3) We sent them to National youth programs that opened them up to meeting diverse ethnic groups and discovering others with whom they could talk openly about their sacred experiences.

4) We found Churches that would welcome the Native youth and began to participate in their ceremonies. There are still not that many Churches who welcome them.

5) We created our own study curriculum that combined Native, Christian and youth elements.

6) We created our own worship service based on the Episcopal service but with adaptions.

7) Relationships were created slowly with the youth and their families and promises were kept.

8) And above all we learned how to pray and to recognize the sacred in all things by reflection and spiritual exercises.

Now we have forty two Native youth who want to be a part of something larger than small town dreams. There seems to be a lot of complaints from local parishes that they are losing members and yet are not willing to spend the personal effort it takes to develop spirituality in youth.

With the trend of cutting off national programs and leaving youth formation to dioceses, I am afraid of what is going to happen to these youth when I retire in one year and six months. Dioceses don’t have extra money for youth programs. And new youth programs will not be generated simply because they are not being supplied from somewhere else. In talking with other youth ministers we realize that many do not appreciate how influential National programs have been for youth in all ethnic groups.

I am guessing that with the present direction of the Church I will have to create the plan to provide spiritual formation for these youth when I leave.

The difficulty is that I have been a volunteer for almost twelve years who had the time to establish the relationships needed for this ethnic group. Since we are not on the diocesan budget, all funds have to be raised slowly through grants, family and friends. Since we are isolated in Northern Arizona in a town of 5,000 people and with no local priest, we drive long distances for Church services or for relevant youth activities or even traditional Native ceremonies. Something new has to come into being.

Creative discussions are taking place on house churches and alternative forms of community worship. That’s all good. But how do we not lose these awesome youth that are now on a roll who need mentorship? I refuse to let them be cut loose to find their own way and be lost back to an unviable environment of poverty and addiction.

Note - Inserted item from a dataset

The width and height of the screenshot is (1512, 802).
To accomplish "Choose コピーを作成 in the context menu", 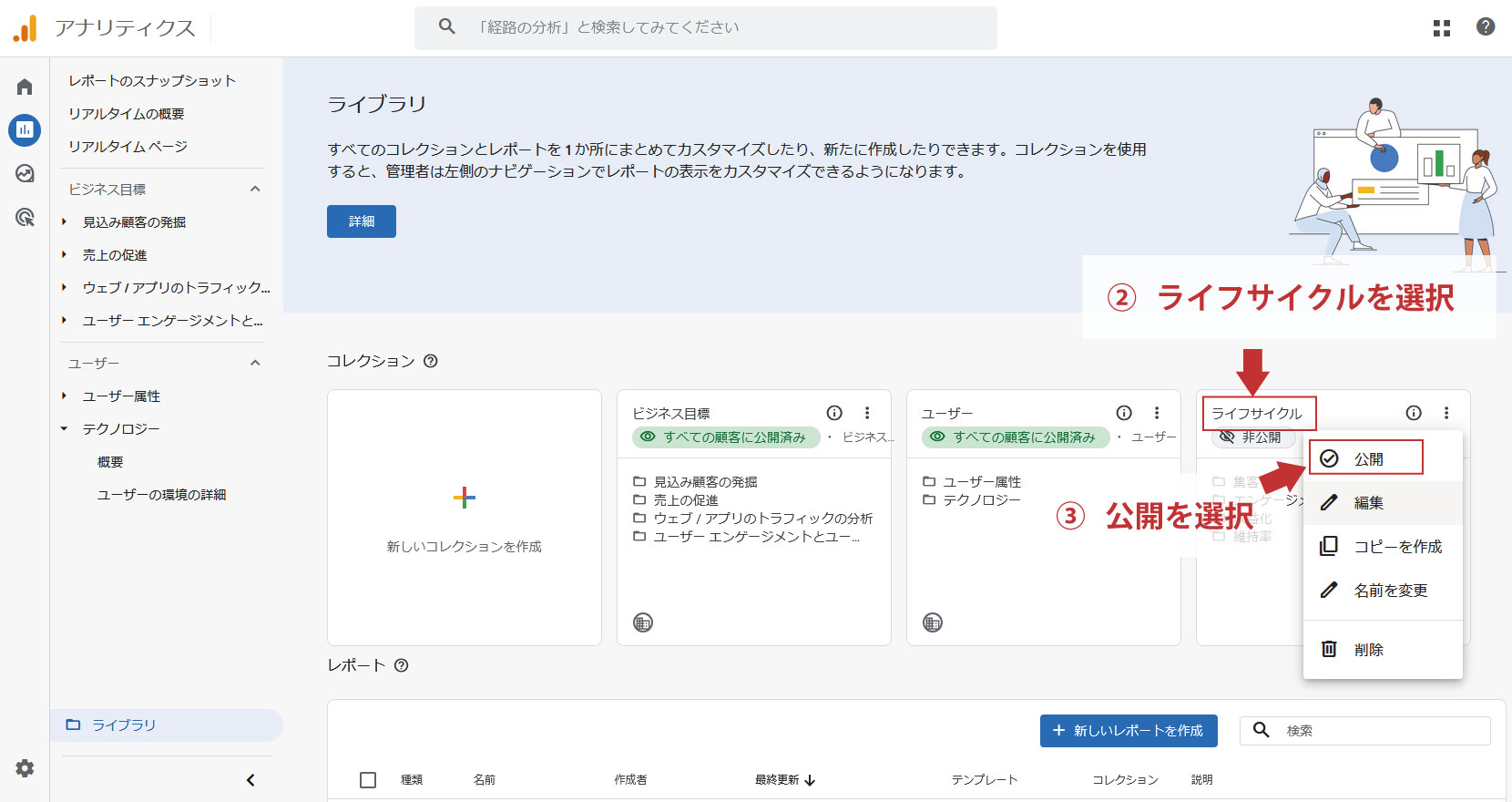I will click(1397, 547).
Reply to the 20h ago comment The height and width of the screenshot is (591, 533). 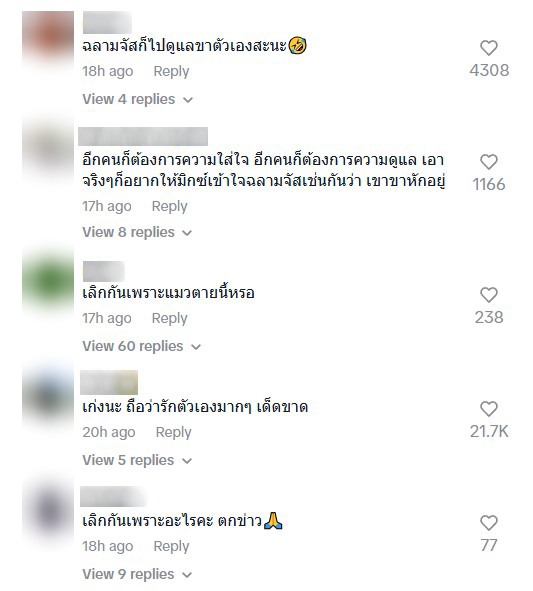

The only suggestion made to me that show promise is to pair off each of the youth with someone in the larger Church who will agree to mentor and advise the young one on their continued spiritual journey. This will most likely be done on line. Perhaps once a year we can meet for a community gathering.

Another suggestion is to find Churches in different places who will sponsor a youth and spend time with him or her and give encouragement as needed.

I don’t know what is going to happen to other youth groups who will be vulnerable by this change. If they are from rich white Churches who have the money to have programs, they will endure for a while. If they are ethnic groups in isolated situations, I fear they will die out. Without programs that push the young ones to think Globally and not be stuck in the local situation, only those with financial resources will be able to get beyond their village.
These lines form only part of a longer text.